Lorsque son regard descend vers sa tunique, son cœur rate un battement. Une tache rouge sombre s'étend sur le tissu.

Un hurlement s’échappe de sa bouche, une déchirure dans le silence, mélange de douleur et de peur.

Il a compris.

Des larmes brûlantes inondent ses yeux. Submergé par une vague de honte, incapable de trouver des mots pour exprimer la terreur qui le dévore, il se recroqueville sur lui-même comme un enfant qu’il restera a tout jamais.

  • Ah, notre nouvel Attis s’est réveillé ! s’exclame une voix familière, d’un ton léger. A présent, tu es ce que l'on appelle "un spadone".

Le tonsor entre dans la pièce et s’approche du lit.

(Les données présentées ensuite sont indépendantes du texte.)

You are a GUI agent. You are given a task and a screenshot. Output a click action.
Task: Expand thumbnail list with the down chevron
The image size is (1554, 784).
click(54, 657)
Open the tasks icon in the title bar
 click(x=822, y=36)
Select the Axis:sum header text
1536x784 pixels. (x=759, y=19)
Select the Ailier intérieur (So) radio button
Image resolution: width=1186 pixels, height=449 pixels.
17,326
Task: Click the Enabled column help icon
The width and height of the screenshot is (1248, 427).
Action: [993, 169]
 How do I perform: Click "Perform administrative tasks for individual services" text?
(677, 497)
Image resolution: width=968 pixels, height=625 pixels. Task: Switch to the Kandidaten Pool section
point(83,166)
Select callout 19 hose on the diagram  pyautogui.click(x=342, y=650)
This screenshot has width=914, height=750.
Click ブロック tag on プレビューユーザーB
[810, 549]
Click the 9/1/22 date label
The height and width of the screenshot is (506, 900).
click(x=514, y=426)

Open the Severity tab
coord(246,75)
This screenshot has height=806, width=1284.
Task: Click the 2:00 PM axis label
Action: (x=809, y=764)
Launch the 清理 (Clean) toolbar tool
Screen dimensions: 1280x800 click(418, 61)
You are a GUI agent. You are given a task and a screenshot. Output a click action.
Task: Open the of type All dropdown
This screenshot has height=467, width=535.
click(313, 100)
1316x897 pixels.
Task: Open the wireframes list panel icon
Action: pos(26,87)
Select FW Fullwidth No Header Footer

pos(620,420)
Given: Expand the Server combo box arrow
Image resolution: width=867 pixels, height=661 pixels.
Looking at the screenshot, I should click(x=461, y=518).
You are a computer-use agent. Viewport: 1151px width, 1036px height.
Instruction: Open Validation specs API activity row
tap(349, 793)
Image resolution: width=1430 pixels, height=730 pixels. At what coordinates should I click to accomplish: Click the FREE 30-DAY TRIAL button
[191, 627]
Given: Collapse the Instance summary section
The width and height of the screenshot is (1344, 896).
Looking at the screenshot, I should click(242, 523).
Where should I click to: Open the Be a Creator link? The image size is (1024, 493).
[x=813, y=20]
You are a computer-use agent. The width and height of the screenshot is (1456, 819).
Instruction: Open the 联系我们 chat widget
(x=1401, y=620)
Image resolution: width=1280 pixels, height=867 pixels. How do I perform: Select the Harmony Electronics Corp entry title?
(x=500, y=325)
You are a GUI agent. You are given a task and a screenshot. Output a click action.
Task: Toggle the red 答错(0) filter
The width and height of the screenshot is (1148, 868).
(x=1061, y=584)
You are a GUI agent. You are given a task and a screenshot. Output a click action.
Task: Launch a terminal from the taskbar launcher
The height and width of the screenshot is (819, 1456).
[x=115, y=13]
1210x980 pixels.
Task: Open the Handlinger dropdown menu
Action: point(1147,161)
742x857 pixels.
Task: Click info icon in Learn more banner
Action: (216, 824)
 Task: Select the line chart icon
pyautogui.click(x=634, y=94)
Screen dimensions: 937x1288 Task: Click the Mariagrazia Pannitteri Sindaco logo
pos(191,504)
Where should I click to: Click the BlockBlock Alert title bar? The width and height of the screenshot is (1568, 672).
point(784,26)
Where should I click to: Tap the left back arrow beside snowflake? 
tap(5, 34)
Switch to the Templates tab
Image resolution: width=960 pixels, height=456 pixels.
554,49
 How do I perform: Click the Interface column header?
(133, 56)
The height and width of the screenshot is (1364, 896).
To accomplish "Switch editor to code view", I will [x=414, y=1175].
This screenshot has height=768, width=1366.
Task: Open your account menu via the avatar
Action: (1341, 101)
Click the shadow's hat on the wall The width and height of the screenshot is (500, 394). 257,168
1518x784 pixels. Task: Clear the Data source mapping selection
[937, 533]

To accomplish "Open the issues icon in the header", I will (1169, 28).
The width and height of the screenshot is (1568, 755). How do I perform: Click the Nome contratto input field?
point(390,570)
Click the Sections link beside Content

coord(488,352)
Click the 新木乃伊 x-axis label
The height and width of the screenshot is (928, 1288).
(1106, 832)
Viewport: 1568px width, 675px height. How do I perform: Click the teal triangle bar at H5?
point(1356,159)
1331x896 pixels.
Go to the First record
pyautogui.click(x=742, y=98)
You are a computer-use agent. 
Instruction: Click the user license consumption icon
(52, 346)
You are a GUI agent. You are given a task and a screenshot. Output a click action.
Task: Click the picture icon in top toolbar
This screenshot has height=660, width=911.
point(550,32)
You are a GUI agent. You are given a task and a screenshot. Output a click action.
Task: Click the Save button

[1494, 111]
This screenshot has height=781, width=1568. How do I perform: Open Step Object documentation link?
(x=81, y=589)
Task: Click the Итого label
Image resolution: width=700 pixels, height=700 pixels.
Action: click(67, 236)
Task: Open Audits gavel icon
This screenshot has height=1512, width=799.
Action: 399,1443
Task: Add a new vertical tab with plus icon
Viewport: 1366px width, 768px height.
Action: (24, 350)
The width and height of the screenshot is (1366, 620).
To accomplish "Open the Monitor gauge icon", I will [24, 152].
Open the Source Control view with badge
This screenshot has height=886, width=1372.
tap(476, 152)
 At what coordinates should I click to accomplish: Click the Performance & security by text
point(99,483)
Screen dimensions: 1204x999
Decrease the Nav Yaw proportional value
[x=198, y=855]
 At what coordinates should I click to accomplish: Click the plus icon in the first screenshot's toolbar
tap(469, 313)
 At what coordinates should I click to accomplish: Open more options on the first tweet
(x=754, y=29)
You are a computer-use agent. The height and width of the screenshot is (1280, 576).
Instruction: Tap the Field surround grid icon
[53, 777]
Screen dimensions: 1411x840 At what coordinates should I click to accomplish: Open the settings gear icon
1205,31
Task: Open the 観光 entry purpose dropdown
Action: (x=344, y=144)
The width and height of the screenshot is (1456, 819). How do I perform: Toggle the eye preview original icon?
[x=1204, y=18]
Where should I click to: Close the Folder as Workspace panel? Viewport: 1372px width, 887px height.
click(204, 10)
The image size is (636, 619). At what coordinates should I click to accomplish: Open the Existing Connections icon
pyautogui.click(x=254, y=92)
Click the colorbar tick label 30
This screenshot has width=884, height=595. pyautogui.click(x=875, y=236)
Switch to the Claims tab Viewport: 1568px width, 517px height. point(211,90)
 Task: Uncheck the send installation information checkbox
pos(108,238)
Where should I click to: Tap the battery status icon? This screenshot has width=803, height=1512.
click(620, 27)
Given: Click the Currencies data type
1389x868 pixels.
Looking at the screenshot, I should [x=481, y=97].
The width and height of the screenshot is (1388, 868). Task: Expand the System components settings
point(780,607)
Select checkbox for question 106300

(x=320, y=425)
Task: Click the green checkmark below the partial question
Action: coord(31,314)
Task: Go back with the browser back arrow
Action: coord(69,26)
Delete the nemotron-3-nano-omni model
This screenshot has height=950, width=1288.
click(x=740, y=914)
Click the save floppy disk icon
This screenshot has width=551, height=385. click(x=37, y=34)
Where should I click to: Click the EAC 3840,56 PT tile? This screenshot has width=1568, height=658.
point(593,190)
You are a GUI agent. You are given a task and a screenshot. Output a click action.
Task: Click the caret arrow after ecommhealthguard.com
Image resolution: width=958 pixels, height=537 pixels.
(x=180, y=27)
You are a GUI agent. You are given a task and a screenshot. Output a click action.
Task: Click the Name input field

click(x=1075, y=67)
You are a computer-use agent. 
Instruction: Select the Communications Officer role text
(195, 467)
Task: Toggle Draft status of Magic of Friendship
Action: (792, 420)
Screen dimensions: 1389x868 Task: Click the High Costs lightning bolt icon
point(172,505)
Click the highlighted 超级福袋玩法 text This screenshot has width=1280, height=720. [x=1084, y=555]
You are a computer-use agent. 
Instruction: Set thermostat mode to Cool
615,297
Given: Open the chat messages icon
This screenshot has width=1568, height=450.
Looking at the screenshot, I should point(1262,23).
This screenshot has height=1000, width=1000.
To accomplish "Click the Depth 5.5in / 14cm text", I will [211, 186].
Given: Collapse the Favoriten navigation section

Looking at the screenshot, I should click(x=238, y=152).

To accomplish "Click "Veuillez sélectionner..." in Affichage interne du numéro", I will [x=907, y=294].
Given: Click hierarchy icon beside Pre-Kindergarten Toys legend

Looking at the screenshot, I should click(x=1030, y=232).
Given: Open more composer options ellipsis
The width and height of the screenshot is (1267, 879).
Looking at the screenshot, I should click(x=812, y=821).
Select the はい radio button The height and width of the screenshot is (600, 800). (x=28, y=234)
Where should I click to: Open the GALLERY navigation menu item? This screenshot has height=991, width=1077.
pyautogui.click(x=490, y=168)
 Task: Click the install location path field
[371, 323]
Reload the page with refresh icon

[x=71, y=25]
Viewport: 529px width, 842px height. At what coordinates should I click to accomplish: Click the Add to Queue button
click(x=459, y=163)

  • Ne pleure pas, petit, je te donnerai une tunique neuve, ajoute le barbier.
  • Je ne pleure pas pour mon vêtement taché, parvient à répondre l’enfant entre deux sanglots.
  • Je le sais bien.

Il soulève la tunique de l’enfant et inspecte son anatomie sans aucune gêne. Un sourire éclaire son visage.

  • Tu vivras !

L’enfant ne répond pas, il se demande s’il ne préférerait pas être mort plutôt que mutilé. Indifférent à ses pleurs, le tonsor continue sur sa lancée :

  • Le dernier n’a pas survécu, il s’est vidé de son sang. Il est parti dans la nuit, j’entends encore ses hurlements dans ma tête. Le précédent avait succombé à une infection, mais toi, tu vivras ! Je constate que la cicatrisation a déjà débuté, c’est parfait. Tu as de la chance, d’ici quelques jours, tu seras sur pied ! Ah, j’ai vraiment bien fait de miser sur toi ! J’étais certain que tu te montrerais suffisamment robuste.

Il fouille dans une trousse, sort une serviette qu’il imbibe d’un liquide brunâtre et l’applique sur l’entrejambe de l’enfant avec des gestes délicats et professionnels, puis exhibe un petit pot d’argile.

  • Je fabrique cette crème avec des glandes de castor. Tiens, sais-tu que les castors, lorsqu’ils se sentent en danger, se châtrent eux-mêmes ? Cela explique le lien entre les deux mots, castor et castration. Amusant, n’est-ce pas ?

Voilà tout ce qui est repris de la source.